— start Recorded information —
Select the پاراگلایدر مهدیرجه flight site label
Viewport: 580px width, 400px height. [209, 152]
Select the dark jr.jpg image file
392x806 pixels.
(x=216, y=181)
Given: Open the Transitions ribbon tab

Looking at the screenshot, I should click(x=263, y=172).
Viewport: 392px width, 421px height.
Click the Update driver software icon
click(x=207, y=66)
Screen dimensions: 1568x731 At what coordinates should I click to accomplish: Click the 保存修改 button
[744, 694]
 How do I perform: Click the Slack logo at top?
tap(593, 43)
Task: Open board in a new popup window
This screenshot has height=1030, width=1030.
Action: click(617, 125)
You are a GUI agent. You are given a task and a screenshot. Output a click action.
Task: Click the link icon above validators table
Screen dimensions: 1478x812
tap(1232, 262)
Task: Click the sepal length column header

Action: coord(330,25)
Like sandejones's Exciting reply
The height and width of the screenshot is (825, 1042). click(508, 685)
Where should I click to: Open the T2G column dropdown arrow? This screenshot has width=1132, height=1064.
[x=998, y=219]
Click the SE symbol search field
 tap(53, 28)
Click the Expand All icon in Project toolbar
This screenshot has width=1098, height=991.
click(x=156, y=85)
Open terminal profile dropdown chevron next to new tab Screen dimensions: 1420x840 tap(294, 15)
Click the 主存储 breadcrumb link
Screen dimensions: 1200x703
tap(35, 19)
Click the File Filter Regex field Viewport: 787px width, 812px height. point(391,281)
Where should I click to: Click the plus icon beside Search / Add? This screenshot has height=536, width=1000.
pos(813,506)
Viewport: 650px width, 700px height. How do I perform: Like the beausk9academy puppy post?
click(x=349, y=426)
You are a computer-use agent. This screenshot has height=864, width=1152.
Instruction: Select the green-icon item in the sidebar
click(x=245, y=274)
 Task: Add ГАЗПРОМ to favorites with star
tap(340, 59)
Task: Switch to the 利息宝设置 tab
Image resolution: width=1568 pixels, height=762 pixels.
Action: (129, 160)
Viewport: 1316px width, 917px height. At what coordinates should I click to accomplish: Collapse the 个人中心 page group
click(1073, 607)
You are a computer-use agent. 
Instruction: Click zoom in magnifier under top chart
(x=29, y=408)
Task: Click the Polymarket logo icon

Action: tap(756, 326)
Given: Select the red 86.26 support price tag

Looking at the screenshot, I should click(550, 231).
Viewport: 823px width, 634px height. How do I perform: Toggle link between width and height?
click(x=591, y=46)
— end Recorded information —
Task directions — Rewrite the listing above, substituting "Goal" for every occurrence of "Instruction" and leaving everything else unchanged.

Result for this task —
Select the پاراگلایدر مهدیرجه flight site label
Viewport: 580px width, 400px height. [209, 152]
Select the dark jr.jpg image file
392x806 pixels.
(x=216, y=181)
Given: Open the Transitions ribbon tab

Looking at the screenshot, I should click(x=263, y=172).
Viewport: 392px width, 421px height.
Click the Update driver software icon
click(x=207, y=66)
Screen dimensions: 1568x731 At what coordinates should I click to accomplish: Click the 保存修改 button
[744, 694]
 How do I perform: Click the Slack logo at top?
tap(593, 43)
Task: Open board in a new popup window
This screenshot has height=1030, width=1030.
Action: click(617, 125)
You are a GUI agent. You are given a task and a screenshot. Output a click action.
Task: Click the link icon above validators table
Screen dimensions: 1478x812
tap(1232, 262)
Task: Click the sepal length column header

Action: coord(330,25)
Like sandejones's Exciting reply
The height and width of the screenshot is (825, 1042). click(508, 685)
Where should I click to: Open the T2G column dropdown arrow? This screenshot has width=1132, height=1064.
[x=998, y=219]
Click the SE symbol search field
 tap(53, 28)
Click the Expand All icon in Project toolbar
This screenshot has width=1098, height=991.
click(x=156, y=85)
Open terminal profile dropdown chevron next to new tab Screen dimensions: 1420x840 tap(294, 15)
Click the 主存储 breadcrumb link
Screen dimensions: 1200x703
tap(35, 19)
Click the File Filter Regex field Viewport: 787px width, 812px height. point(391,281)
Where should I click to: Click the plus icon beside Search / Add? This screenshot has height=536, width=1000.
pos(813,506)
Viewport: 650px width, 700px height. How do I perform: Like the beausk9academy puppy post?
click(x=349, y=426)
You are a computer-use agent. This screenshot has height=864, width=1152.
Goal: Select the green-icon item in the sidebar
click(x=245, y=274)
 Task: Add ГАЗПРОМ to favorites with star
tap(340, 59)
Task: Switch to the 利息宝设置 tab
Image resolution: width=1568 pixels, height=762 pixels.
Action: (129, 160)
Viewport: 1316px width, 917px height. At what coordinates should I click to accomplish: Collapse the 个人中心 page group
click(1073, 607)
You are a computer-use agent. 
Goal: Click zoom in magnifier under top chart
(x=29, y=408)
Task: Click the Polymarket logo icon

Action: tap(756, 326)
Given: Select the red 86.26 support price tag

Looking at the screenshot, I should click(550, 231).
Viewport: 823px width, 634px height. How do I perform: Toggle link between width and height?
click(x=591, y=46)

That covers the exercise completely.